MINISTÉRIO PÚBLICO DO ESTADO DE MINAS GERAIS

As decisões sobre os destinos de crianças e adolescentes devem ser tomadas de forma integrada pela Rede de Proteção, com base no princípio da horizontalidade. Esse princípio valoriza a descentralização na tomada de decisões, a democracia nas relações institucionais, a flexibilidade das estruturas, o dinamismo nas ações, a interdependência entre os atores, o respeito mútuo e a autonomia de cada profissional e instituição envolvida. Entretanto, ainda é possível observar que parte significativa dos atores do sistema de justiça não se apropriou plenamente do princípio da proteção integral, previsto no Estatuto da Criança e do Adolescente (ECA).

Persistem práticas de cunho tutelar, que desconsideram a participação ativa e a emancipação dos sujeitos de direitos. Muitas vezes, a atuação desses profissionais é guiada por uma lógica hierárquica, que desvaloriza o papel dos demais integrantes da Rede de Proteção, limitando a construção coletiva de soluções mais eficazes e duradouras. É importante lembrar que a Rede não se estrutura sob uma lógica de hierarquia ou comando. Sua liderança é compartilhada, emergindo de diferentes fontes, e seu fortalecimento depende do reconhecimento e do acolhimento de todos os seus membros.

Valorizar cada ator é garantir um trabalho mais eficiente e voltado à real proteção de crianças e adolescentes.
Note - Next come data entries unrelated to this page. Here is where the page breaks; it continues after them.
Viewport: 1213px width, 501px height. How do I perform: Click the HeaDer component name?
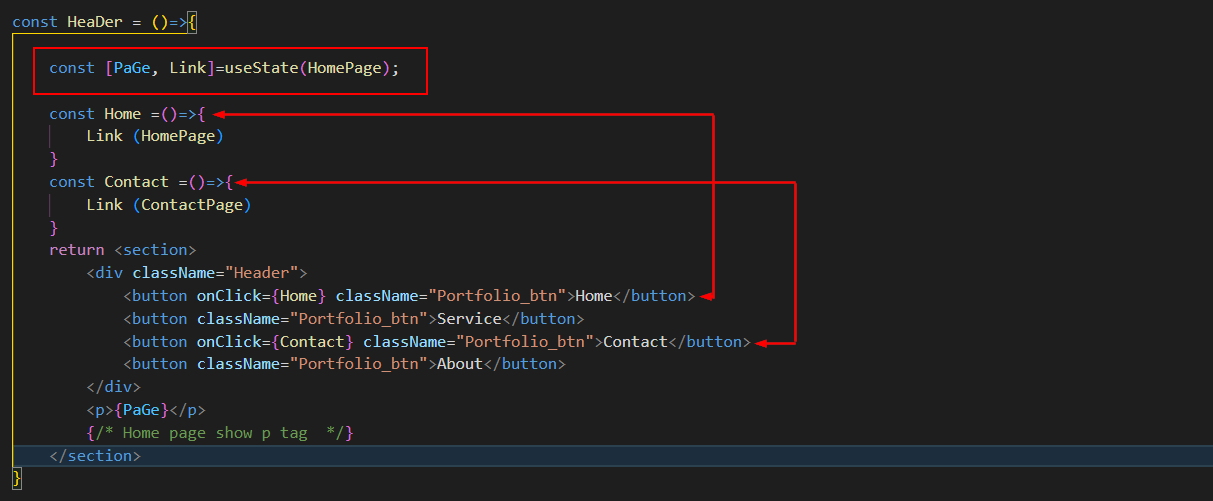(x=94, y=22)
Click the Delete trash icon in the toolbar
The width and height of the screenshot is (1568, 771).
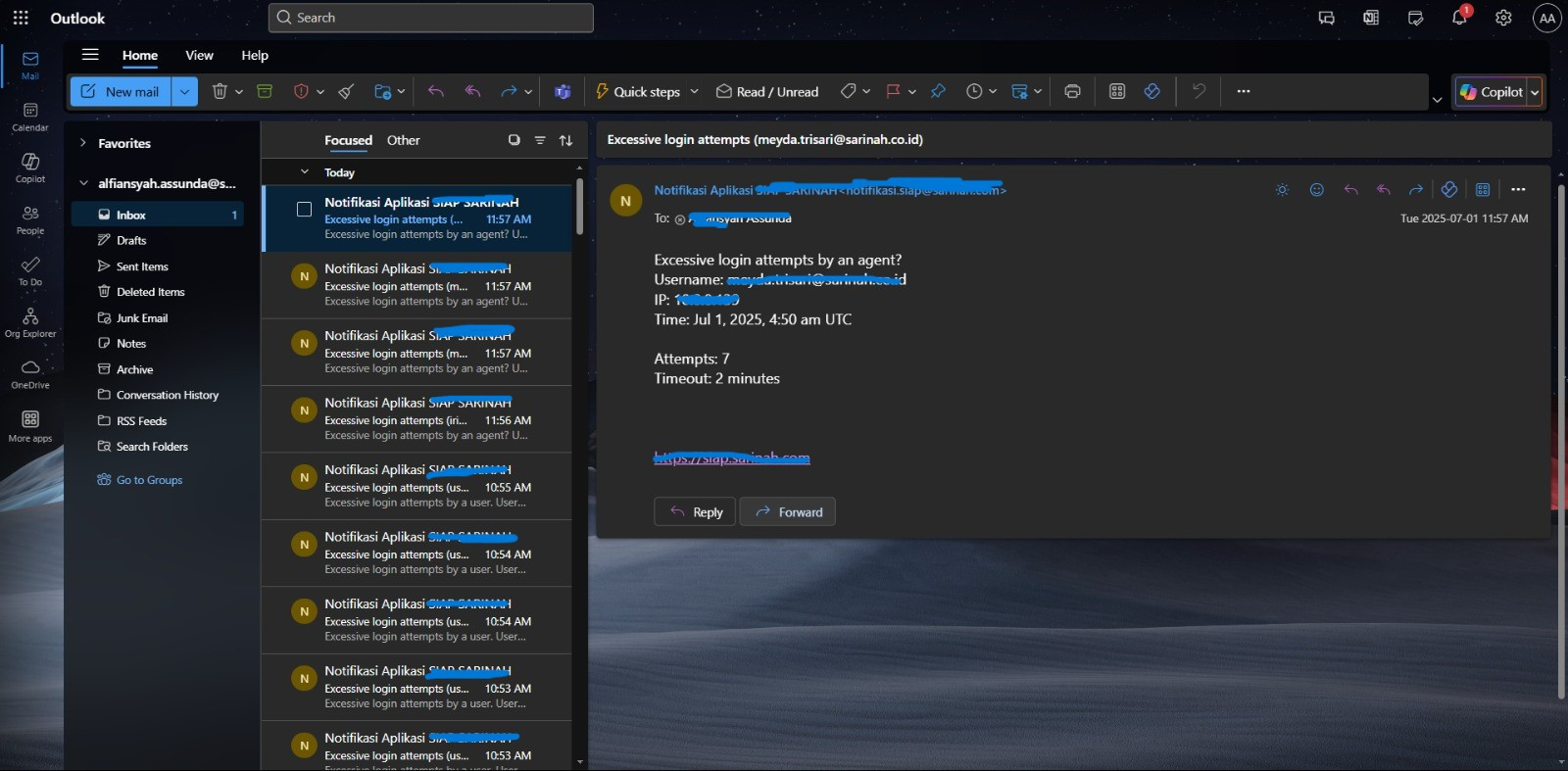pos(220,91)
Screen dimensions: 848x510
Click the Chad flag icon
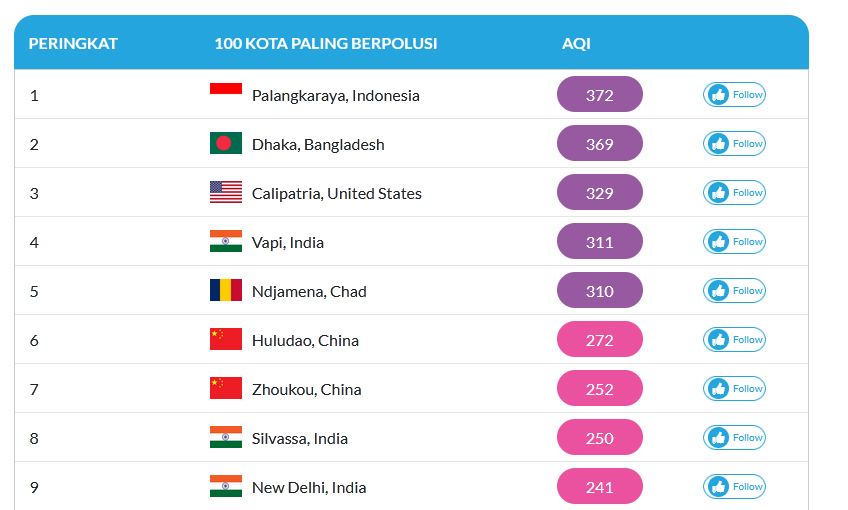coord(225,291)
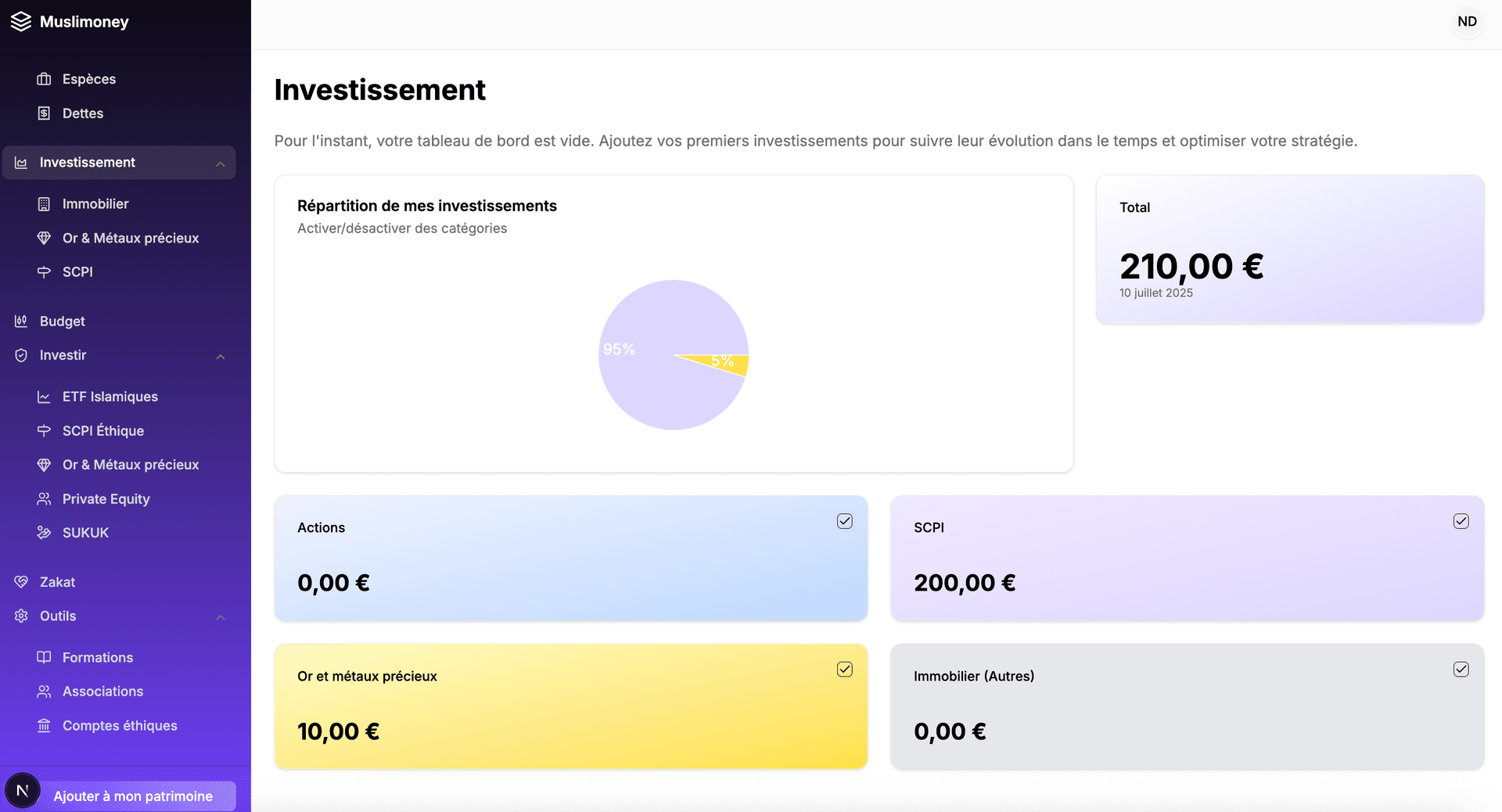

Diante desse cenário, o projeto “Adotando a Rede” foi desenvolvido com o objetivo de transformar atitudes ainda baseadas em paradigmas hierárquicos. Assim, propôs-se a promoção de uma nova cultura institucional, na qual o sistema de justiça assimile e incorpore o princípio da horizontalidade, atuando em consonância com os demais órgãos que compõem a Rede de Proteção à Infância e à Adolescência de Araxá-MG.

O público-alvo é formado pelos profissionais da Rede, incluindo representantes do Conselho Municipal dos Direitos da Criança e do Adolescente, do Centro de Referência de Assistência Social (CRAS), do Centro de Referência Especializado de Assistência Social (CREAS), dos Serviços de Acolhimento Institucional e Familiar, Saúde da Criança e Saúde Mental, da Secretaria Municipal de Educação, do Conselho Tutelar, do Poder Judiciário e dos integrantes do Grupo de Apoio à Adoção Aquecendo Vidas.

A metodologia adotada foi colaborativa e estruturada em quatro etapas: agendamento e apresentação do projeto às instituições participantes; visitas mensais de Juiz e Promotor da Infância e Juventude, acompanhados de suas equipes técnicas; realização de dinâmicas de grupo para enfrentamento de dificuldades e desafios; e Rodas de Conversa para estudo de casos e compartilhamento de experiências.

Como resultado, o projeto fomentou o diálogo, fortaleceu o respeito e o acolhimento entre os profissionais e incentivou a troca de experiências e saberes. Além disso, possibilitou melhoria de maturidade institucional, criatividade e compromisso coletivo. Conclui-se que o projeto “Adotando a Rede” contribuiu significativamente para o fortalecimento da Rede de Proteção, promovendo uma atuação mais integrada, humanizada e efetiva, centrada nos direitos e na dignidade de crianças e adolescentes.